Contrary to popular belief, you can build a wooden smoker and in fact many are still built like this today. To be honest, a lot depends on the size of the smoker you build, if for example you are trying to build a wooden shoe box smoker where everything is so compact that the chances are that the thing will go up in
Let's start all right away, my first drawing was much bigger than a shoebox, probably described as a wardrobe and even smoke, while it's true that you can build a wooden smoker out there  Two things really determine whether wood is an appropriate building material for a smoker:
- What is the size of your building? You Smoke at
The size issue is quite easy to solve, it is that your craft smoker should be big enough so that the source of heat and smoke is fully enclosed fireproof materials and isolated at ground level. As long as you take these steps, then you can really build a smoker from something that looks like nothing other than a garden shed.
In Africa, for example, you will always see smoking in daily life in the coastal villages where the daily food is fish. Under the African sun, fresh fish will only keep, for a few hours without refrigeration, the only way to keep the fish for the market or for the days when the villages do not catch anything, that is to say to smoke
. to be a shelter with a wooden thatched roof and inside a bare wood fire – how fireproof is this? It suffices to show that provided the hut is big enough and the fire is isolated (it rests on sand), the wood is perfectly acceptable.
African fishermen bring me to the following point: The temperature of smoking is high. Generally, when smoking fish, it is cold-smoked or hot-smoked, which can reach a temperature of 80 degrees Celsius. It is somehow from the highest 110 or 120 that we would encounter while smoking hot in the US.

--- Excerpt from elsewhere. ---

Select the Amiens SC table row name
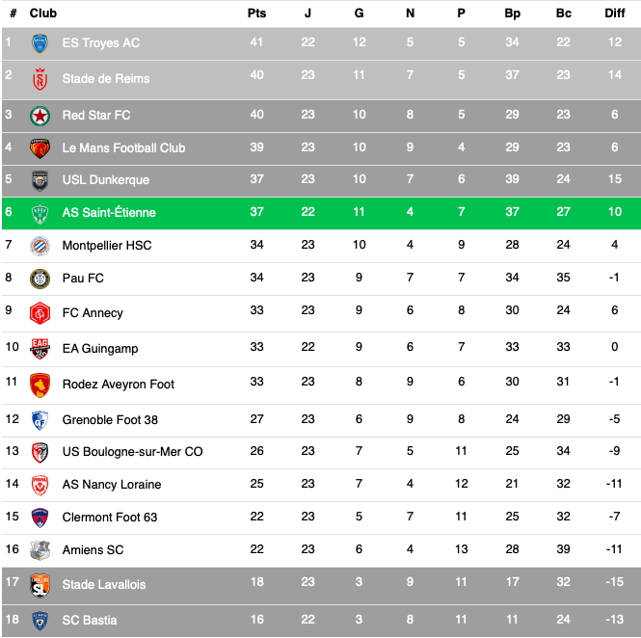The image size is (641, 638). 93,550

Certainly at these temperatures, the wood, if in a confined environment (and it would have to be so to reach this temperature)
My own solution to make a small wooden smoker was to cover all inside fireproof boards and to leave an insulation space of 25 mm between the panel and the wood. By doing this, I managed to give all the aesthetics of a traditional wood smoker with the practicality and durability of an American smoker.
Also, I did it for a fraction of the price I would have had to pay for a smoker if I had bought it in the stores.